-- PROVIDED DATA follows --
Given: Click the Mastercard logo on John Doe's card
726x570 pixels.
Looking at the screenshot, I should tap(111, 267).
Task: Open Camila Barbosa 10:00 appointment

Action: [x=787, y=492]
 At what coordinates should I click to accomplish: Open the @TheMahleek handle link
-- PROVIDED DATA concluded --
-- PROVIDED DATA follows --
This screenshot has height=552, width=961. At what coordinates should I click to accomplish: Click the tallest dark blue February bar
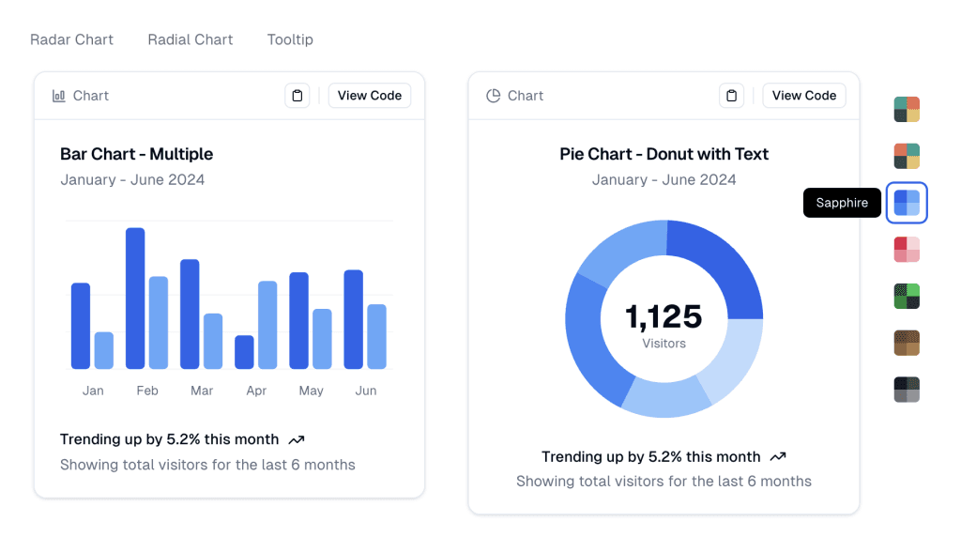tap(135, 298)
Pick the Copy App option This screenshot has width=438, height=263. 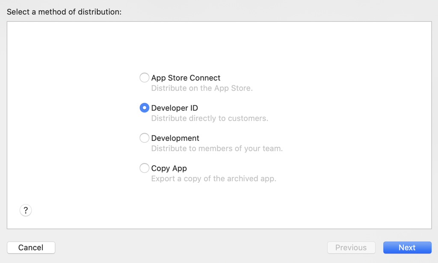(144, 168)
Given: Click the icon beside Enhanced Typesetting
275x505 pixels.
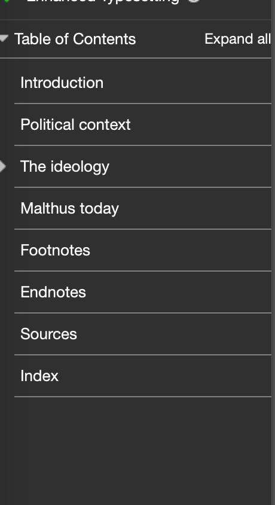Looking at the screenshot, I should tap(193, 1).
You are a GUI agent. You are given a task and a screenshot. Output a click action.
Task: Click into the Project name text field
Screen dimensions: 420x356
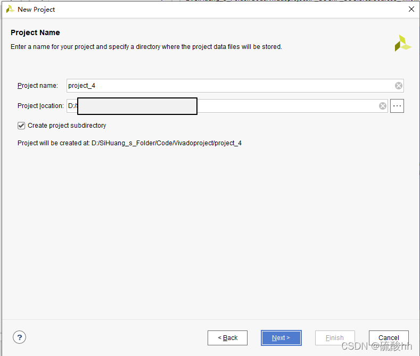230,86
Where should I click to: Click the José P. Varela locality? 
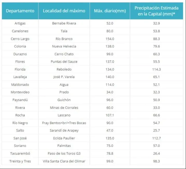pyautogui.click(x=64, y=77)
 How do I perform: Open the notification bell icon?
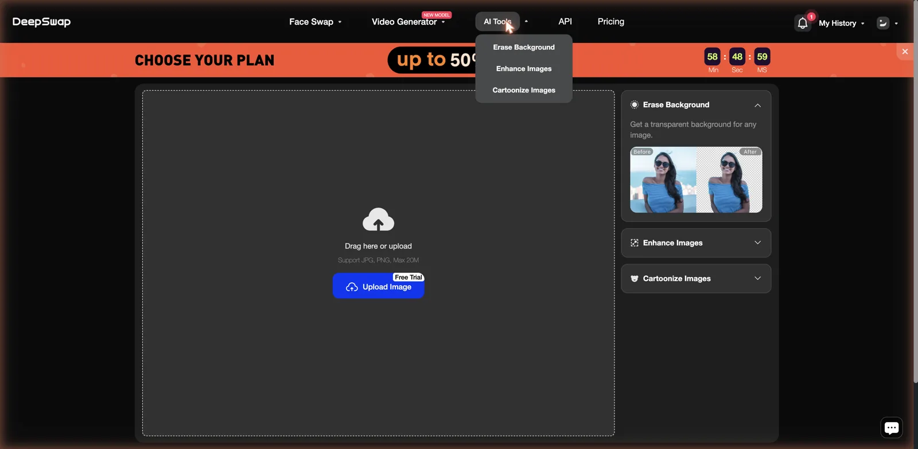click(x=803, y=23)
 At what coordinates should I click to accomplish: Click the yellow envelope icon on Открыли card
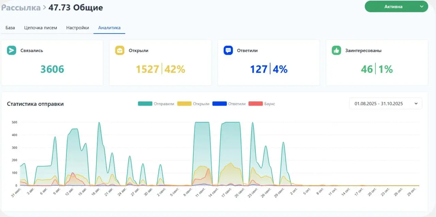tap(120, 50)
-- PROVIDED DATA concluded --
-- PROVIDED DATA follows --
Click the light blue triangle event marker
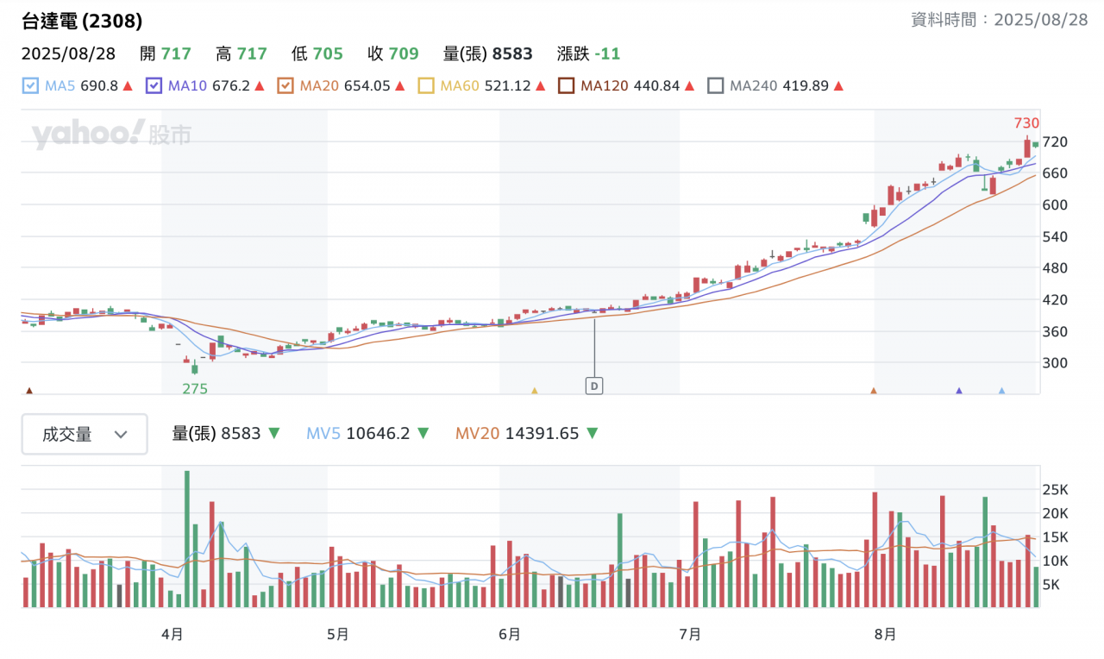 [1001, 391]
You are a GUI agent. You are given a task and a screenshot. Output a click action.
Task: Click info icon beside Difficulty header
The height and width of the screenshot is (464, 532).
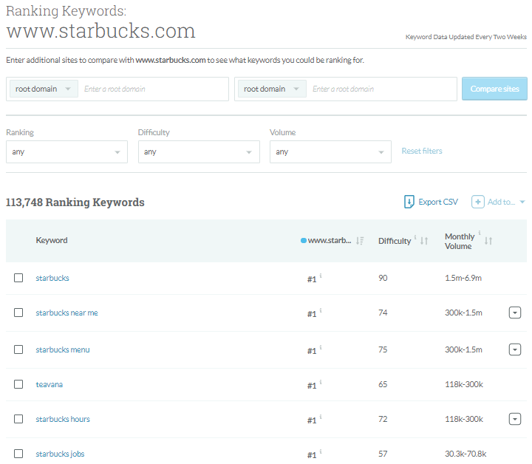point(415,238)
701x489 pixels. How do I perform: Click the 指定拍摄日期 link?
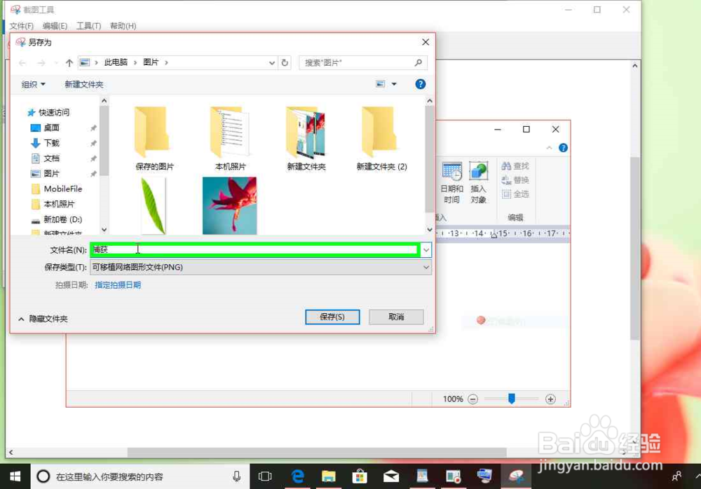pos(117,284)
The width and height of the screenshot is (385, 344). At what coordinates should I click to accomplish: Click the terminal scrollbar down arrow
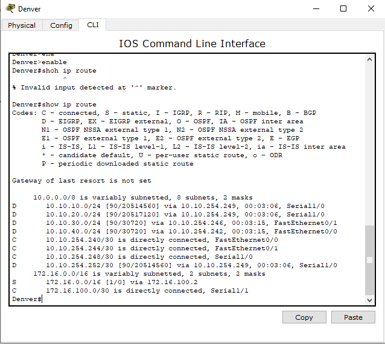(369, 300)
-- PROVIDED DATA concluded --
▶ _REQUIRED WORK_
Go to the line with "726x570 pixels." in the entries above and repeat every line from there through the line with "At what coordinates should I click to accomplish: Open", exactly and with no other text.

▶ _YOUR RESPONSE_
726x570 pixels.
Looking at the screenshot, I should tap(111, 267).
Task: Open Camila Barbosa 10:00 appointment

Action: [x=787, y=492]
 At what coordinates should I click to accomplish: Open the @TheMahleek handle link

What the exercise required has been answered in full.